> _WHAT THE TASK REQUIRES_: For the material below, output exactly the span from the line with "Click the Nets total score 71" to the line with "The height and", including both, and nothing besides.

> _DATA UNDER STUDY_:
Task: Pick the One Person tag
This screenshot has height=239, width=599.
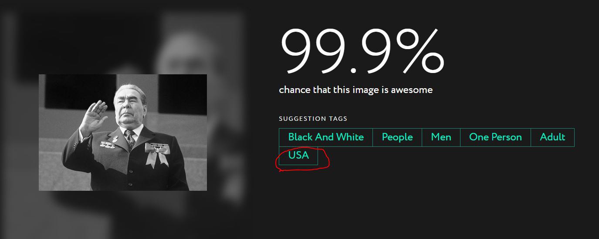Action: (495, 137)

...

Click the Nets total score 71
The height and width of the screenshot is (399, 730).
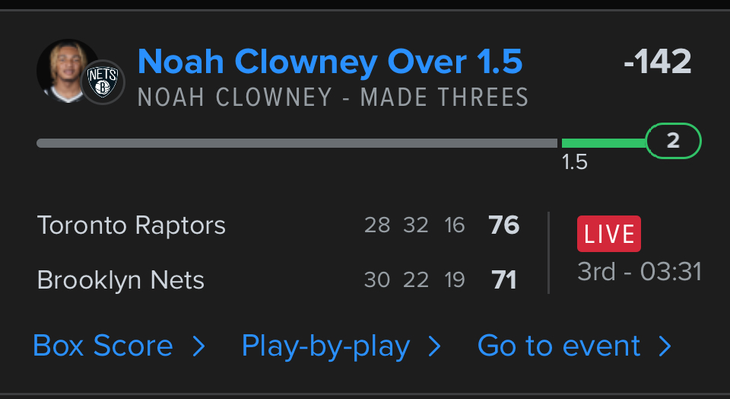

> _WRITTEN RESPONSE_:
Click the Nets total score 71
The height and width of the screenshot is (399, 730).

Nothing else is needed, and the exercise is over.